The UK has free healthcare. Free. Like $0 (or I guess £) to see a doctor. Nothing. No co-pays, no enrollment, no insurance, no broken ACA websites. You just go to a doctor, and then you get medical help. Completely and totally free. Oh, minus the £7-something surcharge for any prescription. £7.
But no-cost comes with a cost. People say time is money, and the NHS often leaves people waiting weeks, usually months to see a doctor. Now this is all relative, as they say the system is based on triage, so the more serious cases get seen faster. However, working in a mental hospital that sees some of the most severe psychiatric cases in the country and hearing the patients be told that it could be 4-6 months before they get treatment is...weird. So that begs the question, do people in the US pay for efficiency and resources? Consider: does having the choice of what health insurance you buy mean you're choosing the practices with the shorter waiting lists? The better doctors? Insurance doesn't influence that. What insurance does influence is the doctors' incentives to withhold-or worse, prescribe-certain treatments. Wee, this means I can hop from doctor to doctor, racking up enough high-dose painkillers to open a pharmacy. Do I get better? Probably not.
The one thing I can fault the NHS for is the cutthroat nature it inspires for receiving treatment. Perhaps this is out of necessity, but I have seen doctors lie and families move house, just to improve a child's chances of receiving funding for treatment. Reason being that without NHS funding, the out of pocket cost of said treatment is simply not feasible. Which brings me back to the original question of US health insurance. When I was unemployed for a month, I paid out of pocket for health insurance because the alternative of covering the full costs if god forbid something happened in that month would bankrupt me. So rather than risk that, I paid $480-during a month of no income-for the security that if something did happen, I'd just have a measly $10 co-pay. Now, let me reiterate that the comparable alternative over here is FREE HEALTHCARE. Pay a lot or pay $500 vs. pay a lot or pay NOTHING. And oh yeah, there's this thing here called Bupa, also known as private health insurance. It's still cheaper than the US.
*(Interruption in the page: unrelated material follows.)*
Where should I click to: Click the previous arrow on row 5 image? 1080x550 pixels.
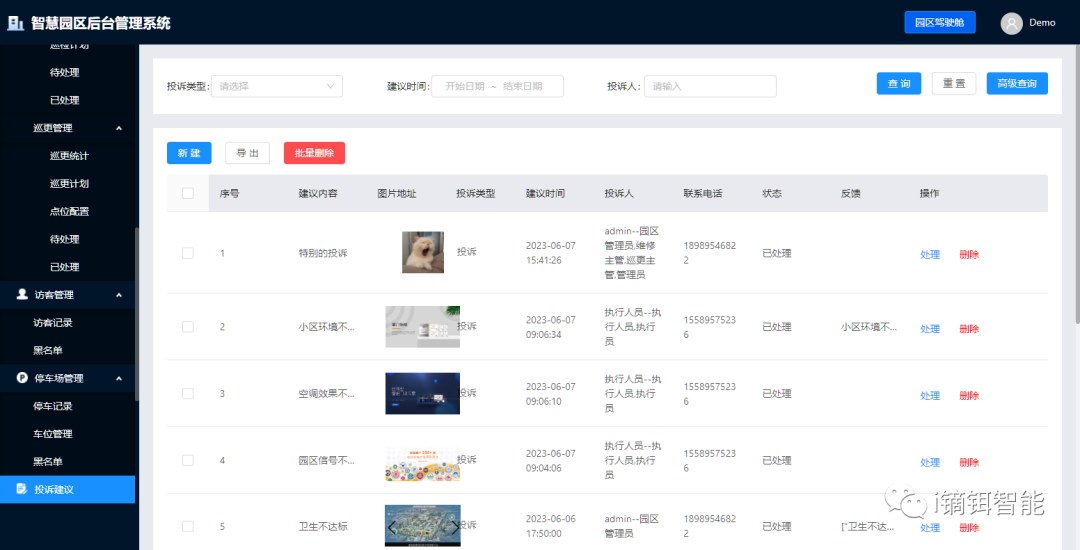tap(392, 527)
Sung to an entirely different tune, I went to see the NHS occupational health team at my hospital, and they were out of band aids. THEY WERE OUT OF BANDAIDS. I thought like rule #1 of a doctors office is always have band aids? Then again, I did get offered a free vaccine. After I corrected the nurse that she was in fact looking at the wrong patient's chart on the computer. And reminding her that I was there to have said vaccination rather than just a TB skin test. And getting my hepB jab on unsteralised skin...maybe I have been spending too much time working in an OCD clinic.
Anyway, the jury's still out for debate, but so far, I think the NHS gets a big N-H-YES. Also people here make fun of American healthcare like a LOT. So maybe I'm just embarrassed. Aren't we supposed to have the best, like, everything? Isn't England full of like, Socialists...and stuff?